All human creative pursuits are dominated by the Pareto distribution, stating that 80% of outcomes are due to 20% of causes. Movies. Books. Music. Art. Technology. The ratio isn’t always 80:20, but the vast majority of value is always generated by a tiny percentage of the activities. It’s rarely possible to predict ahead of time what will work. When you can’t predict outcomes, the right strategy is to try as many things as possible without expending all of your resources, then double down when you find something that works. It’s unicorn hunting, not horse grooming. The ends justify the means, because one great ad is enough to ‘return the portfolio’ – pay back everything you invested in the losing variations – and all sins are forgiven when you find one.

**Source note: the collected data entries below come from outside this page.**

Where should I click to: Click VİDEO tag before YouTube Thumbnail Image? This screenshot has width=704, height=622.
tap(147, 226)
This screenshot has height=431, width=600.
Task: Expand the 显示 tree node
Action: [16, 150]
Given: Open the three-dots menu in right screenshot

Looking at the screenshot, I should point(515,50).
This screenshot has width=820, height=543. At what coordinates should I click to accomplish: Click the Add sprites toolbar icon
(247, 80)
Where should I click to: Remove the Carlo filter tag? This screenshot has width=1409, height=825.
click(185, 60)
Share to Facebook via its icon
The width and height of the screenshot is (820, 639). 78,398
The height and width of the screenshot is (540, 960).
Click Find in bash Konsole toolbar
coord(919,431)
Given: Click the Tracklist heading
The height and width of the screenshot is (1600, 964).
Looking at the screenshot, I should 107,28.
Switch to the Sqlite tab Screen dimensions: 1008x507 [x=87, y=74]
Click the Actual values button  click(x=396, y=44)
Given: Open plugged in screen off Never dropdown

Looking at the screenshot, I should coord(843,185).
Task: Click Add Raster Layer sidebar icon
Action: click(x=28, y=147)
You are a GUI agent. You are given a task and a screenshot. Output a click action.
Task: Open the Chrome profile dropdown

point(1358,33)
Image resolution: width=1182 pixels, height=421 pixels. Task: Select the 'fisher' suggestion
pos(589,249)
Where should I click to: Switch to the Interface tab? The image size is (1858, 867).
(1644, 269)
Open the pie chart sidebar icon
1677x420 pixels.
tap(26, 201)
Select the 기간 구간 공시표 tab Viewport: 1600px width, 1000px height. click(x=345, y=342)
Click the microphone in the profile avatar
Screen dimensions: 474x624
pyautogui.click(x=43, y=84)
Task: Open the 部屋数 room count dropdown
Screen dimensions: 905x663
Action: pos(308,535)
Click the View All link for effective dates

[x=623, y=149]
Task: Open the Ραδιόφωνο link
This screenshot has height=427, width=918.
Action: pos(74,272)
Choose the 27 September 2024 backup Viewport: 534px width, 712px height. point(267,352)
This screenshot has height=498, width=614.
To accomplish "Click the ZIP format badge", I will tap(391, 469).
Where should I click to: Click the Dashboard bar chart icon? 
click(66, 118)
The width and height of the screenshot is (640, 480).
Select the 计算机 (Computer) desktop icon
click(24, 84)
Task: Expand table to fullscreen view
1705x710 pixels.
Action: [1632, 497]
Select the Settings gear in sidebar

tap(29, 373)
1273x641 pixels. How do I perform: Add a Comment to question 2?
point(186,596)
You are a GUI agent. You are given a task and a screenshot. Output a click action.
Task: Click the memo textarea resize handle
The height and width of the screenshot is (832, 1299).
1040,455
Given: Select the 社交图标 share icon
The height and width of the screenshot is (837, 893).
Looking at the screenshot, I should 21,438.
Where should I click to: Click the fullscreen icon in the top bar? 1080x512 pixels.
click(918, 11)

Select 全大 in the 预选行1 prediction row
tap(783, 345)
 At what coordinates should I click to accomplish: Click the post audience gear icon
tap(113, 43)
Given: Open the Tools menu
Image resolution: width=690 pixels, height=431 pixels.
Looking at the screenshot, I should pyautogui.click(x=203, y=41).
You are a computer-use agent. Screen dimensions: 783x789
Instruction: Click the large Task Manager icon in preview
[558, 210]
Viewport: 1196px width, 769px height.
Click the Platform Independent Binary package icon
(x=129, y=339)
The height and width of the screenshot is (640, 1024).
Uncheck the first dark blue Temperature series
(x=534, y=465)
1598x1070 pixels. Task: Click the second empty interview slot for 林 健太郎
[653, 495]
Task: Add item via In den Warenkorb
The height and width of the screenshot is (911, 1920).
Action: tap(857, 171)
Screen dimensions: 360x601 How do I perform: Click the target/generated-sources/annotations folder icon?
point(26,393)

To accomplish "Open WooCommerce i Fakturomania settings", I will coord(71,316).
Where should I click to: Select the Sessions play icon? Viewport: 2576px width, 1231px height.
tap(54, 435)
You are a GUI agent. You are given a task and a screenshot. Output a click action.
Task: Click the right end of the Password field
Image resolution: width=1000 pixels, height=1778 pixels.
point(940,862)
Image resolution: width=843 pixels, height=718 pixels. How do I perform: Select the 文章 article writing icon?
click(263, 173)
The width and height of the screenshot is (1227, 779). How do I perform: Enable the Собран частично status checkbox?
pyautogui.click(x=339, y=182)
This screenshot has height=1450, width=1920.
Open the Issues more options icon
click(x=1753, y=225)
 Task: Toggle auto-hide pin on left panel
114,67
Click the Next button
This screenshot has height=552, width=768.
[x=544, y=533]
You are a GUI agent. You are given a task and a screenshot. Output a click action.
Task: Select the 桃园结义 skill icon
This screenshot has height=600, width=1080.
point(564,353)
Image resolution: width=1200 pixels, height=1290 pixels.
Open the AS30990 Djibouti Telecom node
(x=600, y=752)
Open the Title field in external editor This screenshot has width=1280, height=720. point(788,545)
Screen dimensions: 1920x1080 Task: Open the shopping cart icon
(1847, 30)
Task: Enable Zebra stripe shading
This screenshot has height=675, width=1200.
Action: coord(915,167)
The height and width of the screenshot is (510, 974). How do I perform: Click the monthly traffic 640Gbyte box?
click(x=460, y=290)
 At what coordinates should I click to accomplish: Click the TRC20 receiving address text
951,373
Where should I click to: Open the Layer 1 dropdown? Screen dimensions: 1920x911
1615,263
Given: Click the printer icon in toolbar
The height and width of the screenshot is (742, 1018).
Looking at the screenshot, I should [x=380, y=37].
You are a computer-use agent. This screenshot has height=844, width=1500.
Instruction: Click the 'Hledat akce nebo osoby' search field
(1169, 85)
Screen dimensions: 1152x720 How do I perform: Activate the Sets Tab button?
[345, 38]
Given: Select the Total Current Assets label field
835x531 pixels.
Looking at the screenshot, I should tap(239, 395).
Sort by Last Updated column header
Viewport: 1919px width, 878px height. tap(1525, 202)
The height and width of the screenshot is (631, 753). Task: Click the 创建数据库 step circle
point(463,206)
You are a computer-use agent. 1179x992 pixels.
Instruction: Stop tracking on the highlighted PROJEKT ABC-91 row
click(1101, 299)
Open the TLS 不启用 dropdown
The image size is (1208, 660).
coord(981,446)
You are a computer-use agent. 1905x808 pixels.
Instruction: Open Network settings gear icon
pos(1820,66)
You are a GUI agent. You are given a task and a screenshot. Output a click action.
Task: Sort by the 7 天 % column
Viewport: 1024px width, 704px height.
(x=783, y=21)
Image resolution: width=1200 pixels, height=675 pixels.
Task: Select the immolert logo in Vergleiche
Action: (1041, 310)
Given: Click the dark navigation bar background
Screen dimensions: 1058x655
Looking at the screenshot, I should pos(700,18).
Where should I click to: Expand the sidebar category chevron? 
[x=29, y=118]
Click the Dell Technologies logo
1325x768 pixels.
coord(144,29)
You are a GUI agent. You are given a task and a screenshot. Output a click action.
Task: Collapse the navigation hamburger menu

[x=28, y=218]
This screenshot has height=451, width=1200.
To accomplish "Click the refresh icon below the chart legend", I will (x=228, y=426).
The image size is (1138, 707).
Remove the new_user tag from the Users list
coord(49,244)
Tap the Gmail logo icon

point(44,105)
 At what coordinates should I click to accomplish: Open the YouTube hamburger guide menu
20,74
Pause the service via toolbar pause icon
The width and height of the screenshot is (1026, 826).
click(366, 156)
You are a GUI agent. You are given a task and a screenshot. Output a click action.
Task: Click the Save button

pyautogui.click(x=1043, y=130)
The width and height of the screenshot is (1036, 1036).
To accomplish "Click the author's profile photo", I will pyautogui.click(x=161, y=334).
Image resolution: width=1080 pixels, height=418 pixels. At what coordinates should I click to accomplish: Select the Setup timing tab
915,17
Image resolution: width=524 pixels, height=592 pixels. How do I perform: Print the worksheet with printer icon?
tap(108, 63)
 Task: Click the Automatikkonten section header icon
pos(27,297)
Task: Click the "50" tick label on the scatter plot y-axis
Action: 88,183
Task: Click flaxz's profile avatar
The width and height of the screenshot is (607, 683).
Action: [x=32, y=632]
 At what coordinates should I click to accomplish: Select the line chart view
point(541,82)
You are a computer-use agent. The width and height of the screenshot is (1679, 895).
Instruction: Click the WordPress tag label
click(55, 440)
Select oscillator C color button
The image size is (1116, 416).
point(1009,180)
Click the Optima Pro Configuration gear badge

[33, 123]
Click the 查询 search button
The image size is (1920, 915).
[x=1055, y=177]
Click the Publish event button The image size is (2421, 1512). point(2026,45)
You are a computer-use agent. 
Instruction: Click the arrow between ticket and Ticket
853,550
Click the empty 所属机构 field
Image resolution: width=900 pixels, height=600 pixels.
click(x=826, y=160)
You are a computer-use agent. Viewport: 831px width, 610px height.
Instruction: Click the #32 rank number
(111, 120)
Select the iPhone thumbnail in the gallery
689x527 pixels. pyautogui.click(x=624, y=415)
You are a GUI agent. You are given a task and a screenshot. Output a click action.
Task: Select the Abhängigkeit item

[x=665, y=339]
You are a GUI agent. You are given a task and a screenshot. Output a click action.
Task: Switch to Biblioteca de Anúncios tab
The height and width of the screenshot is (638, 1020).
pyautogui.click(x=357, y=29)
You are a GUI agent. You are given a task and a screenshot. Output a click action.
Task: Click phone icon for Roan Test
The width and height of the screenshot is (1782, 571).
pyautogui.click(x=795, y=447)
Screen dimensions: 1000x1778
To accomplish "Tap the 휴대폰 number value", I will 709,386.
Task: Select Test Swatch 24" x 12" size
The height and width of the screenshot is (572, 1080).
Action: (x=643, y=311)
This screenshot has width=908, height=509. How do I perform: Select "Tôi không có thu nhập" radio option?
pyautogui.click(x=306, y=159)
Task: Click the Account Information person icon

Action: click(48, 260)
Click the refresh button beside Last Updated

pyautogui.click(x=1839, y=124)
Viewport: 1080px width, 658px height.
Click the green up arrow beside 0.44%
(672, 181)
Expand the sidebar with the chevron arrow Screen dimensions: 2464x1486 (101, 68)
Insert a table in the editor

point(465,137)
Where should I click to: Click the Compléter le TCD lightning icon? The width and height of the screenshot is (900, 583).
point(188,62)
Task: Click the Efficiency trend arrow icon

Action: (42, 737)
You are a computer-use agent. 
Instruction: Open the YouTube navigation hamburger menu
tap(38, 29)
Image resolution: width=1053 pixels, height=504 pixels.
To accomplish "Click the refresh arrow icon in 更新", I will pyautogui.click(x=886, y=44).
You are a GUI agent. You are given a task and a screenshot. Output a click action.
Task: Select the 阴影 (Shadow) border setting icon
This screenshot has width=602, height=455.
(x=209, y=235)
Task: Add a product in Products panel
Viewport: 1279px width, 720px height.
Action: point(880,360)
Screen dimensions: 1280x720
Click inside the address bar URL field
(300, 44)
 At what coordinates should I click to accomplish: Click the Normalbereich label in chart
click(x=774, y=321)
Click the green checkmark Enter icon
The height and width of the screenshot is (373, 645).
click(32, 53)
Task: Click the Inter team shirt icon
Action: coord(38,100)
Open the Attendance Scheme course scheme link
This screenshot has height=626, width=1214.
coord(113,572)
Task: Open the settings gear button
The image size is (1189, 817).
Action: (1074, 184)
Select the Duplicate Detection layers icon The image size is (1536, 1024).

If you fail to find a unicorn ad, no amount of ‘doing the right thing’ will save you.
Analysis shows there’s only a 5-15% probability that a new ad will outperform the previous best creative in your account. However when you do find a winner they tend to outperform by 20- 500%, which makes up for all the budget wasted. It can take 2-3 weeks for a winning ad combination to reach scale. After 4-6 weeks even winning combinations reach their peak due to ad fatigue – users get tired of seeing it in their feed – and by weeks 10-12 the next unicorn hunt should be well under way or performance will significantly decline. This shelf life can be extended by executing lots of small variations of the same winning ad, but eventually that strategy gets exhausted too.
While we’re fighting the Pareto distribution to find a successful ad, we can use it to our advantage to bring down the cost of testing new ones. With 20% of the work of creating the final ad, we can make a ‘good enough’ version that gets us to 80% of the final performance figure. Closing the gap on the final 20% of performance will take a lot more work, but we only need to do that if the rough version performs. In this manner we can test 5x as many ad concepts as if we created a fully polished version for each idea.
I recommend testing from the concept level down: a good idea will work regardless of implementation details, and it’s better to iterate through lots of concepts then waste cycles on small variations. Once a big winner has been found you can explore different themes within the concept, and then variations on winning themes to extend the shelf life of the asset. Take a portfolio approach to hedge your bets: even when performance on your core ads is good, you should always be allocating 5-15% of your budget towards testing new ideas.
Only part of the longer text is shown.